## Exercise details
Rename "computer-use agent" to "GUI agent" throughout the entries below, keeping every other word unchanged.

(Dataset rows)

===============

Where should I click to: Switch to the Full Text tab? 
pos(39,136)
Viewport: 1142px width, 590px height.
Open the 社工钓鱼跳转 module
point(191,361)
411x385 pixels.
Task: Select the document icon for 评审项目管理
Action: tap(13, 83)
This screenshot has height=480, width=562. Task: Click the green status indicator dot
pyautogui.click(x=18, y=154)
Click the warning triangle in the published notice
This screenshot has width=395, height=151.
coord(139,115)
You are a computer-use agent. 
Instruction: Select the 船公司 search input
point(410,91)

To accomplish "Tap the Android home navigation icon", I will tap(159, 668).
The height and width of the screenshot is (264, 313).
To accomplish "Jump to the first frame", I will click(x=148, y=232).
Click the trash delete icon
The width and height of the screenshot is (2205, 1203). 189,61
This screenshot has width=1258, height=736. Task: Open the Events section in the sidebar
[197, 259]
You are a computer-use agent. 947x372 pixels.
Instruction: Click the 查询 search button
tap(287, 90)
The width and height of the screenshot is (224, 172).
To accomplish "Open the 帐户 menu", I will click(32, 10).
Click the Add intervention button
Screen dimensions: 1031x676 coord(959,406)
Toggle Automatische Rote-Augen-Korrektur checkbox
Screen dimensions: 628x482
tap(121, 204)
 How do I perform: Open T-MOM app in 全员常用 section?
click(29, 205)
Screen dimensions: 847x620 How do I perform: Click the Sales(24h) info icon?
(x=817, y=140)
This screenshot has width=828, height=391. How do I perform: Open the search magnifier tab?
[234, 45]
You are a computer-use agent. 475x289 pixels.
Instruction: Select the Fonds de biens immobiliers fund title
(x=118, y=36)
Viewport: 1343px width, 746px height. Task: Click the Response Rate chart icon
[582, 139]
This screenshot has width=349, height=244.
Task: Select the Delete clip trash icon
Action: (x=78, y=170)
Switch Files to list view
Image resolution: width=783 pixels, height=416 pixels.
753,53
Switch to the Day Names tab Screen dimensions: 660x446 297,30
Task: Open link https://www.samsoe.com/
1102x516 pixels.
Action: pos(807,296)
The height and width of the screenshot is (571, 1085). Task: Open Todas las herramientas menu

===============

## Solution to this exercise
Where should I click to: Switch to the Full Text tab? 
pos(39,136)
Viewport: 1142px width, 590px height.
Open the 社工钓鱼跳转 module
point(191,361)
411x385 pixels.
Task: Select the document icon for 评审项目管理
Action: tap(13, 83)
This screenshot has height=480, width=562. Task: Click the green status indicator dot
pyautogui.click(x=18, y=154)
Click the warning triangle in the published notice
This screenshot has width=395, height=151.
coord(139,115)
You are a GUI agent. 
Instruction: Select the 船公司 search input
point(410,91)

To accomplish "Tap the Android home navigation icon", I will tap(159, 668).
The height and width of the screenshot is (264, 313).
To accomplish "Jump to the first frame", I will click(x=148, y=232).
Click the trash delete icon
The width and height of the screenshot is (2205, 1203). 189,61
This screenshot has width=1258, height=736. Task: Open the Events section in the sidebar
[197, 259]
You are a GUI agent. 947x372 pixels.
Instruction: Click the 查询 search button
tap(287, 90)
The width and height of the screenshot is (224, 172).
To accomplish "Open the 帐户 menu", I will click(32, 10).
Click the Add intervention button
Screen dimensions: 1031x676 coord(959,406)
Toggle Automatische Rote-Augen-Korrektur checkbox
Screen dimensions: 628x482
tap(121, 204)
 How do I perform: Open T-MOM app in 全员常用 section?
click(29, 205)
Screen dimensions: 847x620 How do I perform: Click the Sales(24h) info icon?
(x=817, y=140)
This screenshot has width=828, height=391. How do I perform: Open the search magnifier tab?
[234, 45]
You are a GUI agent. 475x289 pixels.
Instruction: Select the Fonds de biens immobiliers fund title
(x=118, y=36)
Viewport: 1343px width, 746px height. Task: Click the Response Rate chart icon
[582, 139]
This screenshot has width=349, height=244.
Task: Select the Delete clip trash icon
Action: (x=78, y=170)
Switch Files to list view
Image resolution: width=783 pixels, height=416 pixels.
753,53
Switch to the Day Names tab Screen dimensions: 660x446 297,30
Task: Open link https://www.samsoe.com/
1102x516 pixels.
Action: pos(807,296)
The height and width of the screenshot is (571, 1085). Task: Open Todas las herramientas menu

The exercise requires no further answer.